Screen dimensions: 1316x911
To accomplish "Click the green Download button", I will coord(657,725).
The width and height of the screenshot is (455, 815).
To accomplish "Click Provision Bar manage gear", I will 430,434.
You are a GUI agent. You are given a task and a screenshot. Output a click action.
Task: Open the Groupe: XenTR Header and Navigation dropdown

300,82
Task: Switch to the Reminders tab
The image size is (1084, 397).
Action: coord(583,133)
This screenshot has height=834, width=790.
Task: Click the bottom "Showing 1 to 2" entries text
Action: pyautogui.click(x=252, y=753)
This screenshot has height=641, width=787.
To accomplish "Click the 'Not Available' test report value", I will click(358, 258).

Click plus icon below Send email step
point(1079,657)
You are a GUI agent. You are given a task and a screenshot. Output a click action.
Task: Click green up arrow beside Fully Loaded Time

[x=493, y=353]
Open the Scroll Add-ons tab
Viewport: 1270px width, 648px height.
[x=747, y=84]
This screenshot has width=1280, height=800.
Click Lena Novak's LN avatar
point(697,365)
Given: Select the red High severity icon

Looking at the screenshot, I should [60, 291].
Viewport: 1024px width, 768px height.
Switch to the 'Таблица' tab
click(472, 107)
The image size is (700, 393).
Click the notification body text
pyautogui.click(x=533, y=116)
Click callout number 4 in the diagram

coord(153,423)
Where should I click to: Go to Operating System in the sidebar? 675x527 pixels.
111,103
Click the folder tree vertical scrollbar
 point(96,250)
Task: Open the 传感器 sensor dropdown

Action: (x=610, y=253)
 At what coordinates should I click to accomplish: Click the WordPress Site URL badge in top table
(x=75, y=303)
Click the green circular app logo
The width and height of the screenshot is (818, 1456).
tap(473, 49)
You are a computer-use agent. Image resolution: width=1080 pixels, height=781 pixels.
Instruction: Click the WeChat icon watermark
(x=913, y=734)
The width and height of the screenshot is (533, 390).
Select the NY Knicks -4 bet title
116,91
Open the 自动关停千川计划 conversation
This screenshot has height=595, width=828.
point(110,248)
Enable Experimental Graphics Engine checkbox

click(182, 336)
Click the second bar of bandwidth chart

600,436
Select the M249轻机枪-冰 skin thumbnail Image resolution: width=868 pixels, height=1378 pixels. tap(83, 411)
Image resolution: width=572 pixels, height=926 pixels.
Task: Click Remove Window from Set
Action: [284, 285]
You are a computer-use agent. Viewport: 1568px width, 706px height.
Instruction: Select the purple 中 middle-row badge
※
Set task =
Print the lines of the data above exactly as they appear, from the line containing "Where should I" up to and including the line containing "(x=75, y=303)".

Task response =
Where should I click to: Go to Operating System in the sidebar? 675x527 pixels.
111,103
Click the folder tree vertical scrollbar
 point(96,250)
Task: Open the 传感器 sensor dropdown

Action: (x=610, y=253)
 At what coordinates should I click to accomplish: Click the WordPress Site URL badge in top table
(x=75, y=303)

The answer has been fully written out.